Passage to read
In a strange twist of events, God almost kills “Alien” or Moses’ son Gershom, because he was not circumcised, until Moses’ wife does some quick thinking and performs the act in the middle of their journey. We see Moses exhibiting some outward signs that he believes God through his obedience to God’s game plan, but we also see him holding back from full identification with God’s people.
Only partially putting ourselves out there commonly occurs when we are still battling our fear of inadequacy. We find other purposeful pursuits to consume our time so we easily justify not obeying God.
Right after God refers to Israel as His firstborn son, read what happens next during Moses’ trip back to Egypt: “At a lodging place on the way the Lord met him and sought to put him to death. Then Zipporah took a flint and cut off her son’s foreskin [that is, circumcised him] and touched Moses’ feet with it . . . So he [God] let him alone” (Ex. 4:24–26).

Requests
a: In the passage on Moses' journey back to Egypt, what did Zipporah use to cut off her son's foreskin?
b: Summarize the passage on Moses' journey back to Egypt in two sentences.

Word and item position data
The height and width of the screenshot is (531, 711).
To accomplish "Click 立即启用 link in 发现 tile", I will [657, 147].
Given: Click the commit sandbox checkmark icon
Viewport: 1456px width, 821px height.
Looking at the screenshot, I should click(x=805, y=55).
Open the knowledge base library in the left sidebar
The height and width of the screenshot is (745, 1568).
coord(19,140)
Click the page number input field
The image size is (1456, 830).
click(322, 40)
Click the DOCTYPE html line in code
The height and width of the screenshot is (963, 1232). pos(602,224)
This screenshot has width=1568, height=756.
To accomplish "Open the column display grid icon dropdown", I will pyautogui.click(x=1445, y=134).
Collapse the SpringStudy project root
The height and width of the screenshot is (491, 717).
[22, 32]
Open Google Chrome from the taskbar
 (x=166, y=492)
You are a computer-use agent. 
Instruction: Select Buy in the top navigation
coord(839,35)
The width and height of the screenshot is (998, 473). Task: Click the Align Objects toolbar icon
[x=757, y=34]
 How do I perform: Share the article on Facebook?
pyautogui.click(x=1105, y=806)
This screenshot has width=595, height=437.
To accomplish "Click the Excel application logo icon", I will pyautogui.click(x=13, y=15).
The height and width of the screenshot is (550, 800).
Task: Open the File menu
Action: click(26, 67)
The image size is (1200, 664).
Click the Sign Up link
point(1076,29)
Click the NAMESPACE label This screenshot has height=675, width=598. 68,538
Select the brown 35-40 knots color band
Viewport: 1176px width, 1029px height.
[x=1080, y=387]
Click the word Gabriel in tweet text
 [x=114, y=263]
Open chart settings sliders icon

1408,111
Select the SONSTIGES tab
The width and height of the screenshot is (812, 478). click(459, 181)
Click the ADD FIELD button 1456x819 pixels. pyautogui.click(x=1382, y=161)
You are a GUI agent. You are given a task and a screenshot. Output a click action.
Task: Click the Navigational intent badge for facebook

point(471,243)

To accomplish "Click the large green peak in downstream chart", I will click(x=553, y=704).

Expected results
a: A flint.

b: On Moses' trip back to Egypt, God nearly kills Moses' uncircumcised son Gershom until Moses' wife Zipporah circumcises the boy with a flint, as told in Exodus 4:24–26. Moses shows outward obedience to God but holds back from full identification with God's people, and such partial commitment commonly occurs when people are still battling a fear of inadequacy.